There is another drug that came out before Viagra, namely alprostadil, available under two brand names: Caverject and Muse. This drug works by relaxing the penile tissue allowing for easier blood flow leading to an erection. The plus side is it works relatively quickly; the downside is that is not available as a pill.

And there’s the rub. Caverject must be directly injected into the base of the penis to work. Muse is an intraurethral (a fancy way of saying ‘insert via urethra’) version of alprostadil that comes as small pellets that have to be inserted into the urethra by the patient.

For many patients, when I mention there is an another option to Viagra and other PDE-5 Inhibitors, their eyes light up, quickly followed by a nervous look as they find that it requires an injection to their penis or inserting something directly into their urethra. At this point, to not completely turn off the patient, I do try to get some information in to help them make a decision.

While both Caverject and Muse share the same active ingredient, there are some pros and cons each. Caverject tends to work much faster (<10 mins) as it enters the blood stream quicker, and has been found to work better. The draw back though is that it is an injection that needs to be applied to the base of the penis, and can cause irritation to the surrounding tissue. And let’s be honest, most men don’t want to engage in sex with a bruised member. It has a higher risk of causing priapism (basically an erection lasting for more than 4 hours, which incidentally is name after a Greek God called Priapus).

Muse on the other hand can cause a burning sensation to the penis along the urethra (this happens around 20% of the time) and it takes a little longer to work than the injectable formulation. But for men that don’t want a needle in their penis, it is an alternative. I generally recommend starting with Muse prior to moving onto Caverject because of this.

You may be wondering why alprostadil can’t just be applied directly to the penis as a topical agent instead of directly injecting/inserting it. A study conducted in 2006 in 1732 patients using a topical formulation did demonstrate some efficacy (though less than Caverject or Muse).

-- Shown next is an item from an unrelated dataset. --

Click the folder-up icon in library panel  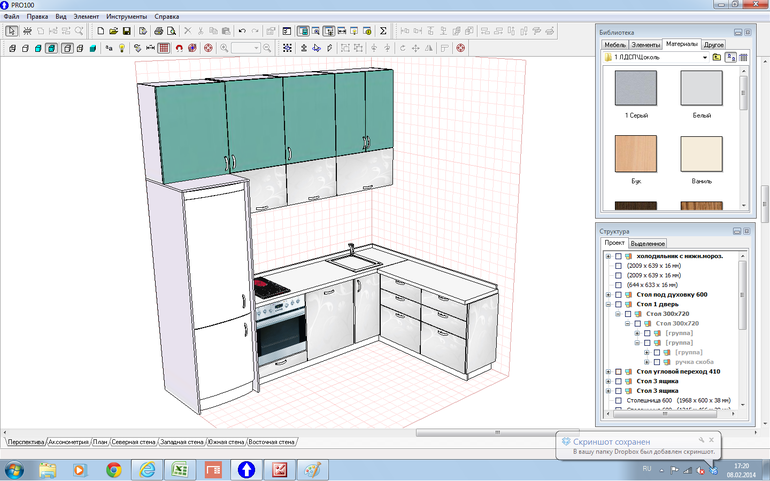717,58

Common side effects were burning sensation (for both men and women) though this was relatively low, with only 2.7% of subjects stopping its use. Currently, drug manufacturer Apricus Biosciences is looking to bring this formulation, named Vitaros, to market in the US (it is available in Europe at this time) but progress with regulatory approval has been slow. When and if this formulation makes it to the US market, it may be preferred by men who cannot take PDE-5 inhibitors.

Some men wonder about testosterone as an alternative for ED. The answer is that, unless testosterone plasma levels are at a low-level, adding more testosterone in a ‘normal’ individual won’t accomplish much, as clinical trials have shown. The other issue is that men with a cardiac history, adding testosterone to their therapy could prove highly risk to their health. If a patient does have low testosterone levels, it is possible to use testosterone supplements which come different formulation such as a topical ointment.

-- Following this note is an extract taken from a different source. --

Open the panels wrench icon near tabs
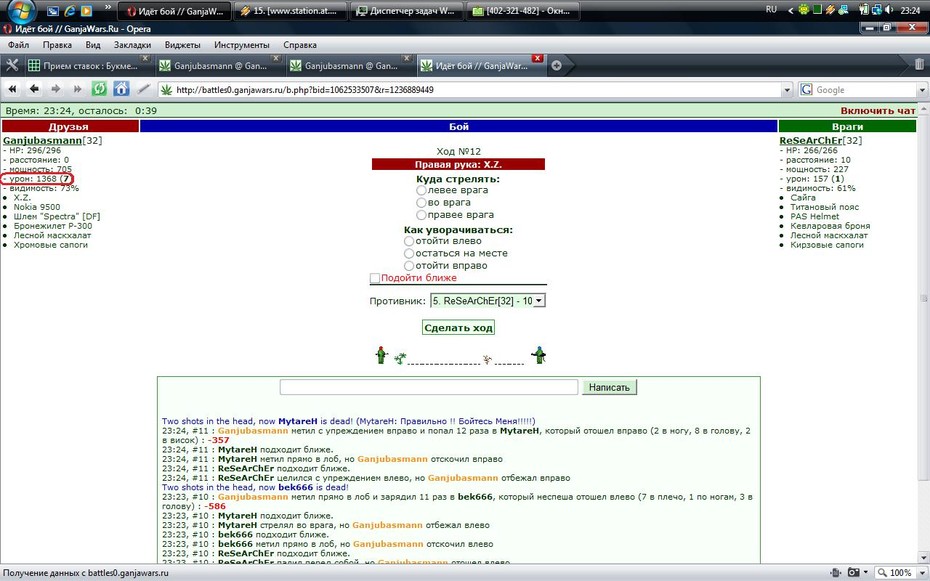This screenshot has width=930, height=581. tap(12, 65)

Bringing this all together, talking to Mr. Jones and those like him about these options takes some time and often requires some trial and error to find what works. At this time, I usually recommend most men to start with Muse and see if they have success with it, and if not they can move on to Caverject (they’re both relatively expensive at about $75 a dose). Some men are fine starting with Caverject right away and find it non-bothersome, but I would say it comes down to personal preference on what side effects are manageable for the patient. I do hope to see some advancements in other medications aside from PDE-5 inhibitors and expansion on the use of topical Alprostadil in the near future, which I feel more men would prefer.